THE TROUBLE WITH NELSON HALEY

From that time on Janice refused longer to be in what she called "the dumps." It was not her way to mope about; usually she cheered other people and did not herself stand in need of cheering.

She made the operator go home to his family to spend Christmas afternoon. When his call came Marty was to run over after him. This kept the trio of friends from Poketown close to the railroad station all the afternoon; but the interval was spent quite pleasantly.

Mrs. Maltby and her daughter came over, through the snow, to visit a while with Janice—and to bring Marty the pie!—and several other villagers dropped in. News of Janice's reason for being at Popham Landing had been spread abroad, and the people who came were more than curious—they were sympathetic.

The pastor of one of the churches, who was well acquainted with Mr. Middler, left his own family for half an hour and came to the station to ask if he could do anything of practical use for Janice. Had it been wise the trio from Poketown could have accepted half a dozen invitations for supper and evening entertainment.

"People are so good!" Janice cried again to Haley and Marty. "I never realized that mere strangers could be so very, very nice to one."

"Huh!" grunted Marty. "Ain't you always nice to folks—an' doing something for 'em? How do you like it yourself?" which remark made Janice and Nelson Haley laugh very heartily.

So, after all, it was a real Christmas, as Janice said. It was an odd one, perhaps, but there were some very enjoyable things about it. For instance, Janice and the young school-teacher got far better acquainted than they had ever been before—and Janice had always liked Nelson Haley.

In this present situation, Nelson stood out well. He was generous, sympathetic, and helpful. The fact that he was inclined to pursue the way of least resistance, and considered it right to "let well enough alone," did not impress one so deeply at the present moment.

Janice learned that the young man had neither father nor mother, and that his nearest relative was an old aunt who had supplied the money for his college tuition—at least, such money as he had not been able to earn himself. Nelson Haley, however, desired to be self-supporting, and he felt that he had accepted all the assistance he should from the old aunt, whose patrimony was not large.

"Old Aunty Peckham is just as good as she can be," he confided to Janice; "but I realize now—have realized for some years, in fact—that if she had not had me to worry about, she could have enjoyed many more good things in life than she has. So I told her I'd come to the end of accepting money from her whenever my own purse got low.

"I'll teach school in Poketown a couple of years and save enough to take up law; or perhaps I'll get a chance in some small college. Only, to teach in a real college means work," and he laughed.

"But—but don't you like to work?" queried Janice, doubtfully.

"Now, Janice! who really likes work?" demanded the young man, lightly. "If we can get through the world without much effort, why not take it easily?"

"That is not my idea of what we are put in the world for—just to drift along with the current."

"Oh, dear, me! what a very strenuous person you are," said the young man, still teasingly. "And—I am afraid—you'd be a most uncomfortable person to have around all the time. Though that doesn't sound gallant, I admit."
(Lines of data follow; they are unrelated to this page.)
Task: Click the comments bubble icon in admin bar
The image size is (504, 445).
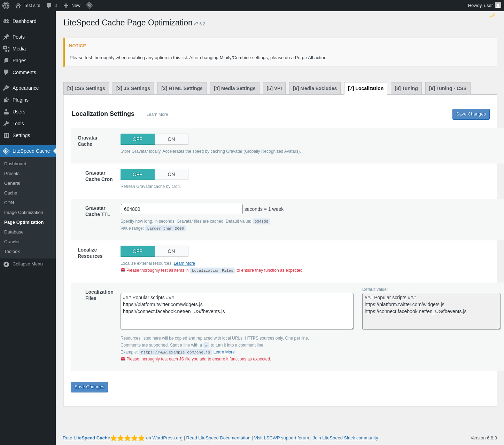Action: [49, 6]
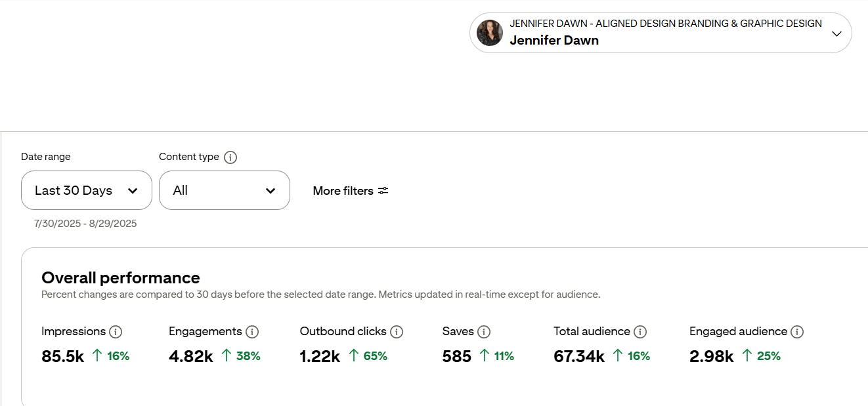Select the Outbound clicks 1.22k metric
The height and width of the screenshot is (406, 868).
pos(320,356)
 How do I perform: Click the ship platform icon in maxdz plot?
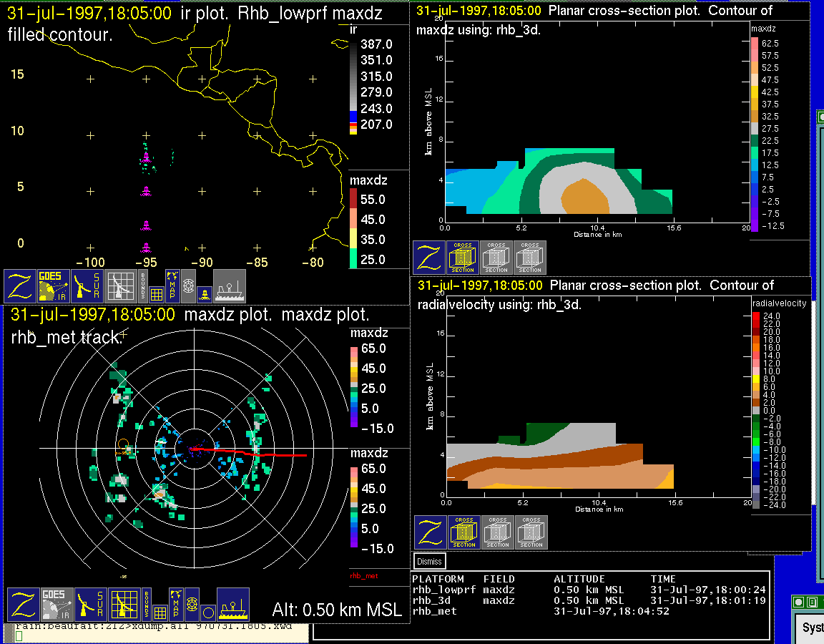232,605
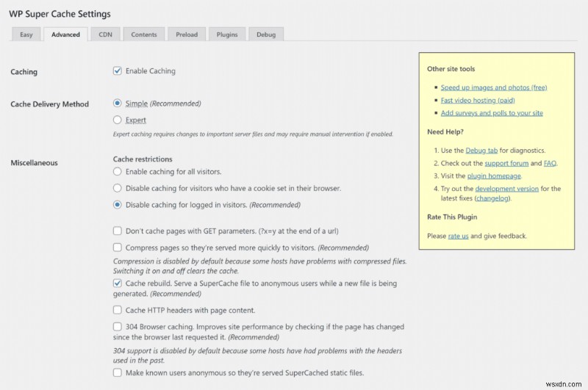588x390 pixels.
Task: Select the Expert cache delivery method
Action: [x=118, y=120]
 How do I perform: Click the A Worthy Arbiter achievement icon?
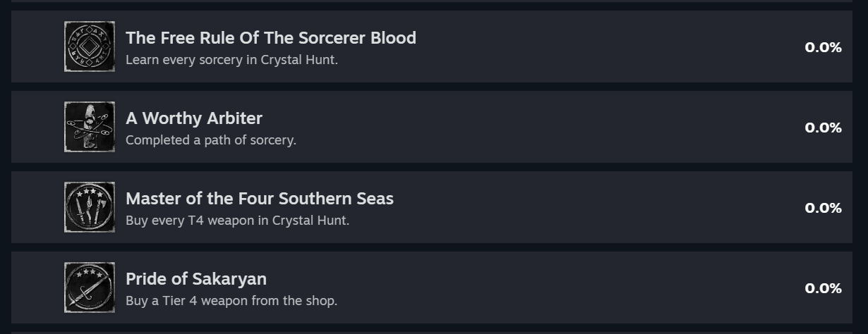[x=90, y=127]
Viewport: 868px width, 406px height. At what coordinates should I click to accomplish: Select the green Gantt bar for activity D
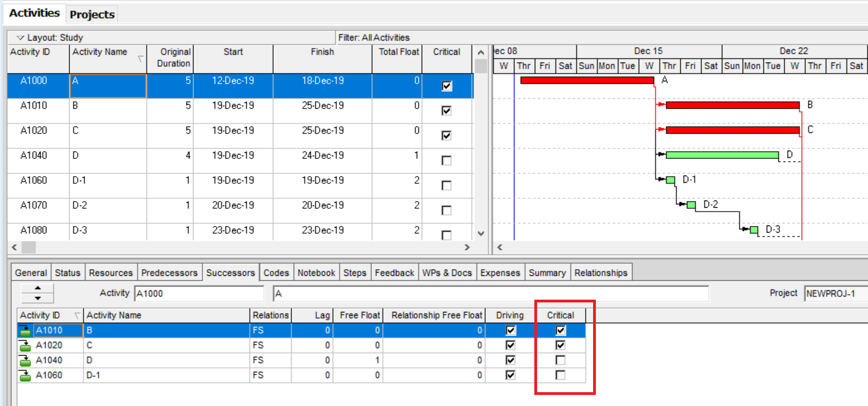[722, 155]
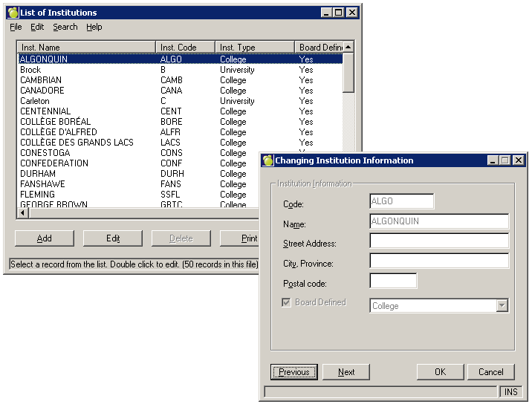Click the Changing Institution Information window icon
The width and height of the screenshot is (532, 407).
[268, 160]
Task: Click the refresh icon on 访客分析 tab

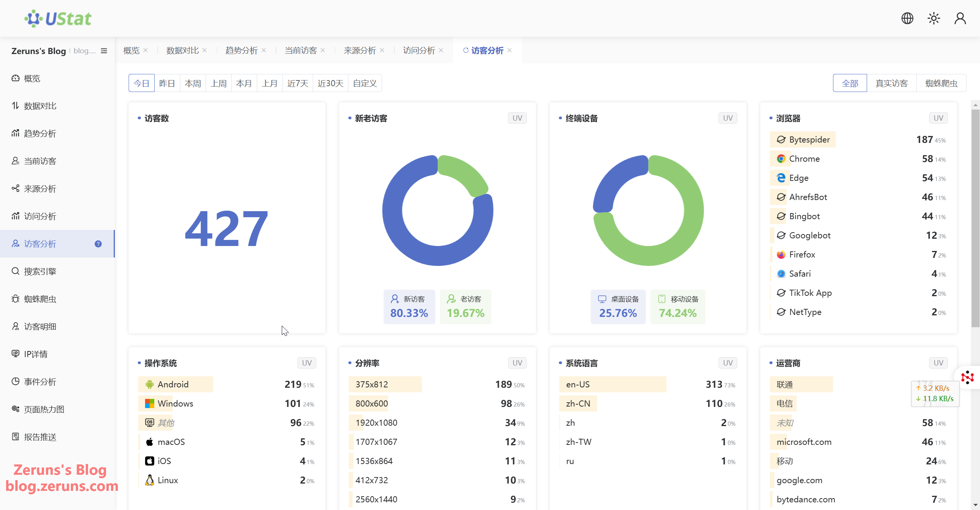Action: (466, 50)
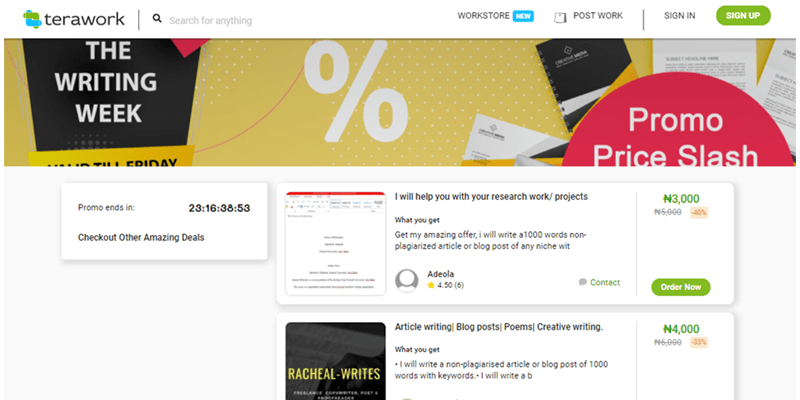Image resolution: width=800 pixels, height=400 pixels.
Task: Click the SIGN IN link
Action: (679, 16)
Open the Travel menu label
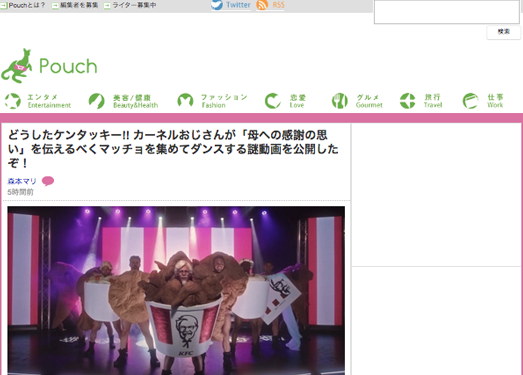The image size is (523, 375). coord(433,101)
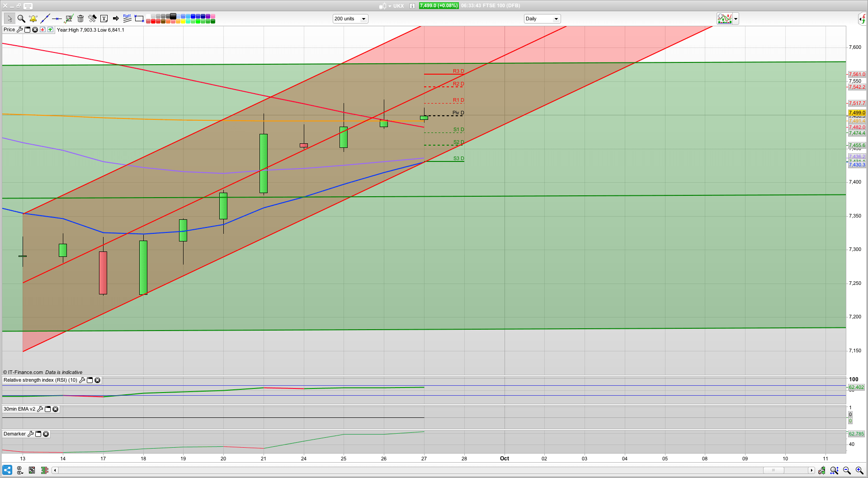
Task: Select the rectangle drawing tool
Action: click(x=139, y=19)

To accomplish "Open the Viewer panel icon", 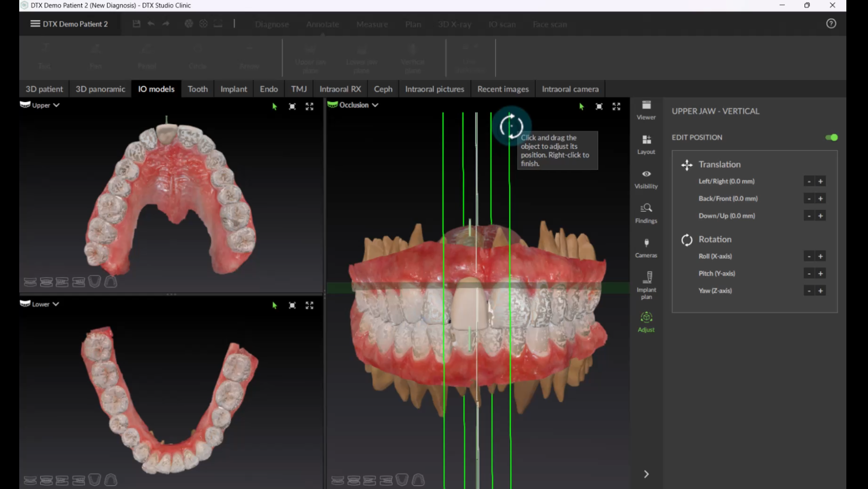I will (646, 110).
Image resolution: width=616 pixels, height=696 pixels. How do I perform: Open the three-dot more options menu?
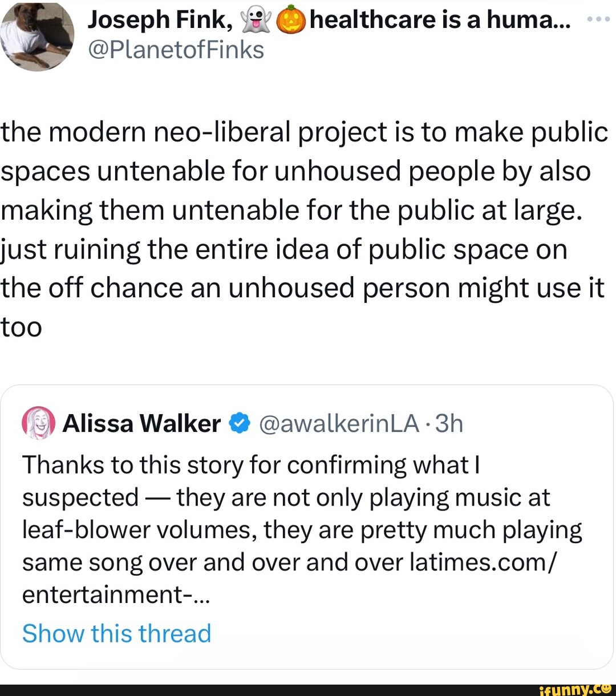[x=597, y=19]
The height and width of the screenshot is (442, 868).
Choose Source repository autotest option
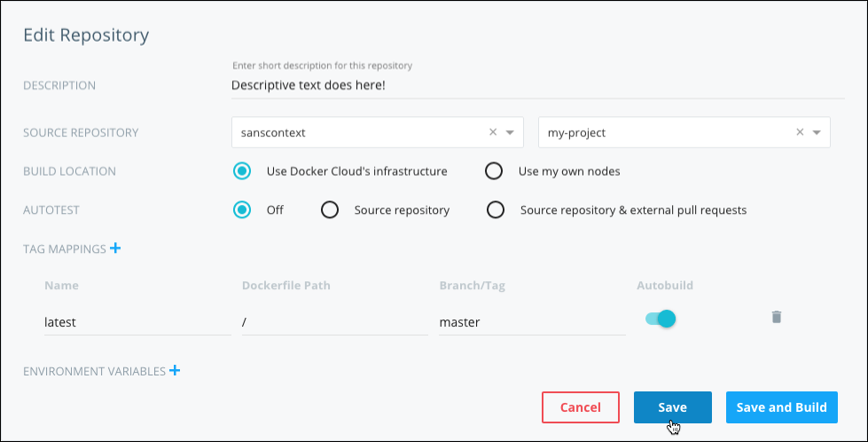pyautogui.click(x=330, y=210)
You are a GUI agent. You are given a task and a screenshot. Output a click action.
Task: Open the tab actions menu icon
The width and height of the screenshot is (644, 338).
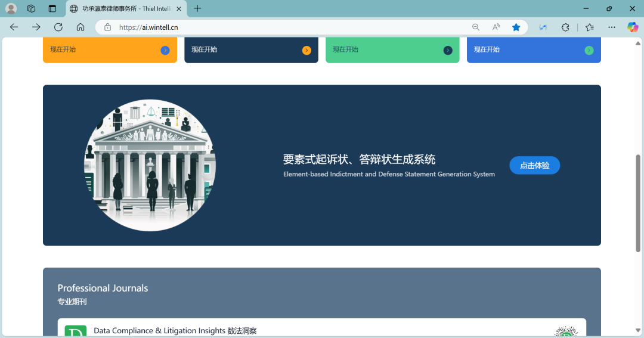(52, 8)
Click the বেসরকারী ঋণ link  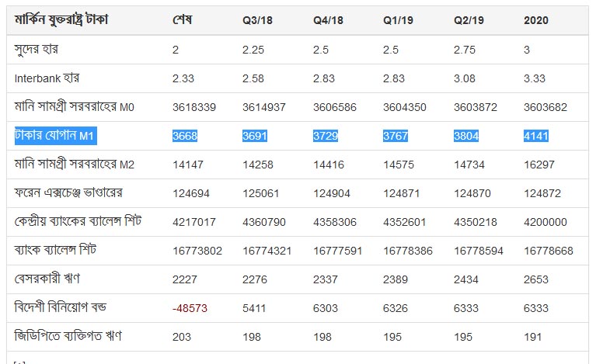[x=47, y=279]
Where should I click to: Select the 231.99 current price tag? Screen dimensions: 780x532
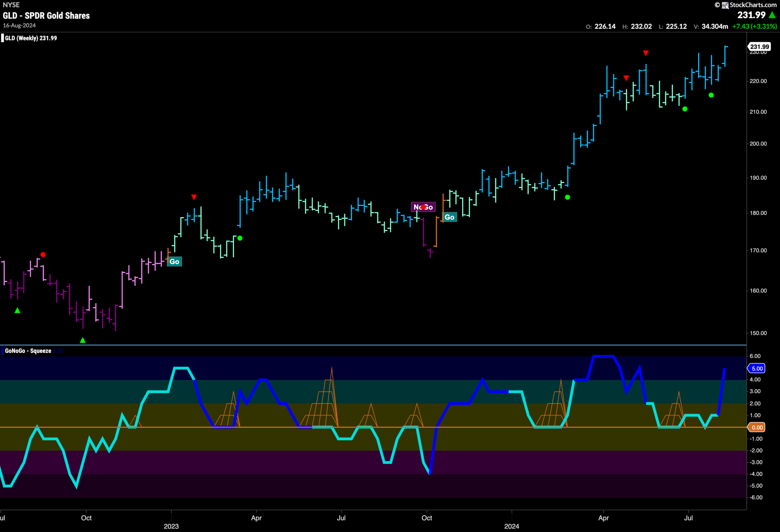[x=760, y=47]
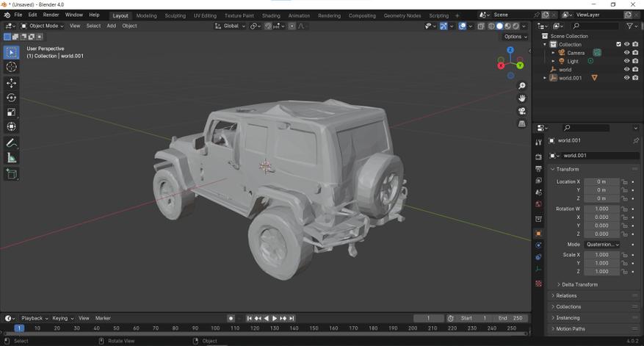Open the rotation Mode Quaternion dropdown

point(602,245)
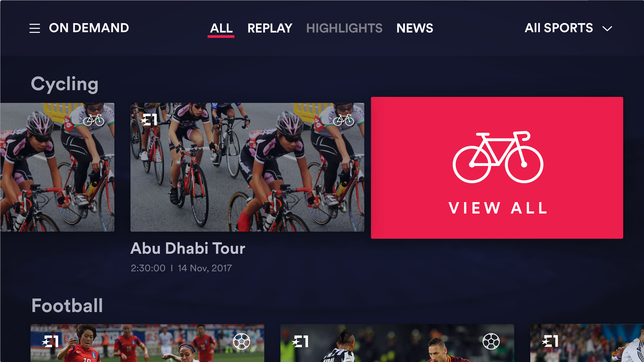The image size is (644, 362).
Task: Open the ON DEMAND section label
Action: click(x=89, y=28)
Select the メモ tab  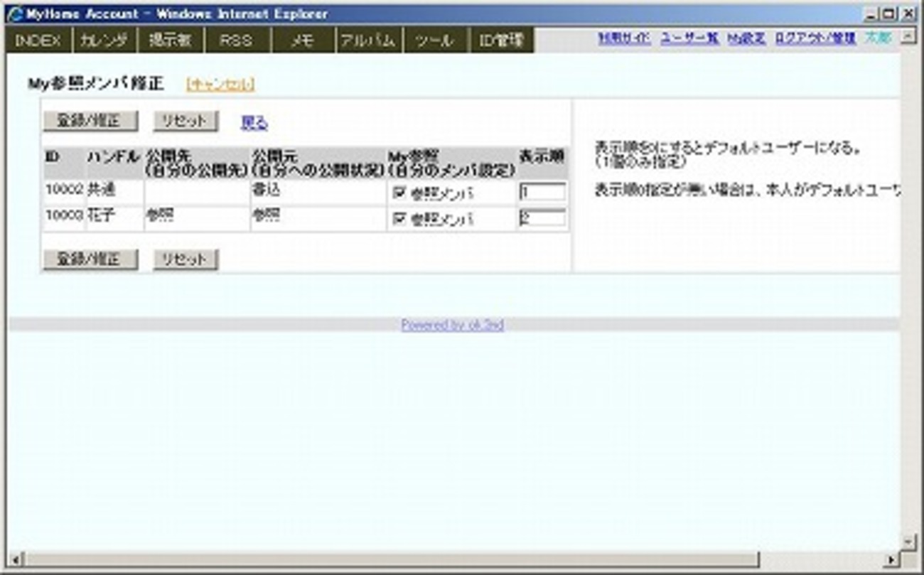tap(302, 41)
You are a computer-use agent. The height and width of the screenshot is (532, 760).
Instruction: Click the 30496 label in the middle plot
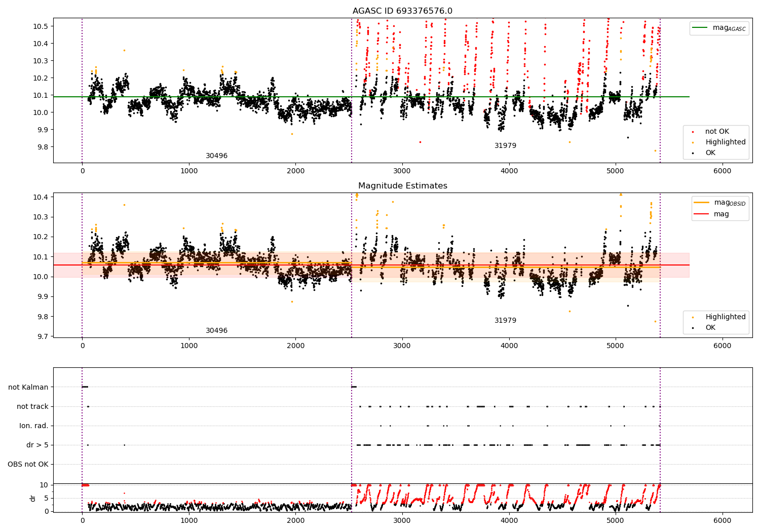216,331
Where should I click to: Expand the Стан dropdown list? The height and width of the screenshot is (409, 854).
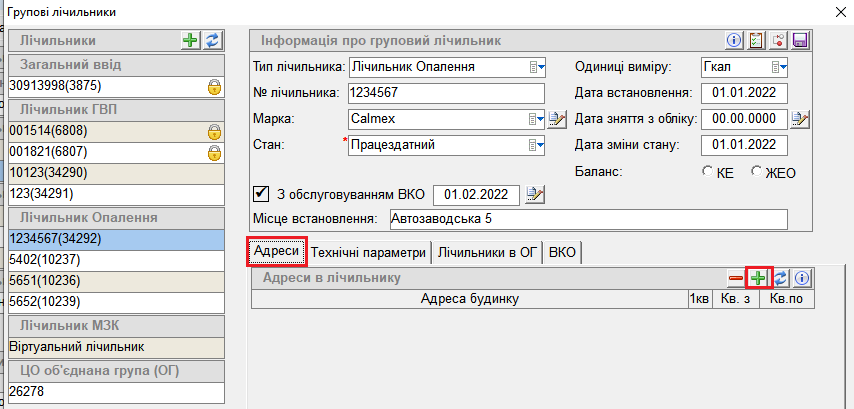tap(537, 145)
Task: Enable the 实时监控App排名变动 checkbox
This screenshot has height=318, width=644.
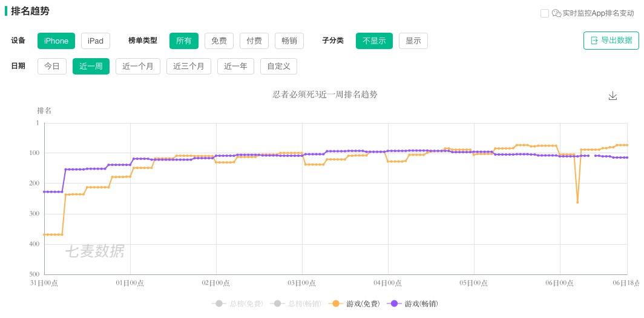Action: coord(545,13)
Janice laughed. "I tell you what it is," she observed, not at all shaken by the young man's remark, "I shouldn't want to feel that there wasn't something in life to get by going after it."

"'By going after it?'" repeated the young man, in some puzzlement.

"Yes. You say I'd be an uncomfortable comrade. And I expect you're right. Especially for a downright lazy person."

"Oh, oh!" he cried. "That was a hard hit."

"You're not really lazy, you know," she pursued, coolly. "You only haven't been 'woke up' yet."

"I believe that's worse than your former statement," he cried, rather ruefully now. "I suppose I do drift with the current."

"Well!"

"What kind of a fellow do you expect to marry, Janice?" he asked, with a twinkle in his eye.

"Why, I'll tell you," said the girl, practically and without a shadow of false modesty. "I expect a man to prove himself good for something in the world before he even asks me to marry him."

"Goodness me! he must be a millionaire, or president, or something like that?" chuckled Nelson.

"Nothing at all so great," she returned, with some heat. "I don't care if he's right down poor, if only he has been successful in accomplishing some really hard thing—something that shows the metal he's made of. No namby-pamby young man for me. No, sir! They can keep away," and Janice ended her rather serious speech with a laugh and a toss of her head.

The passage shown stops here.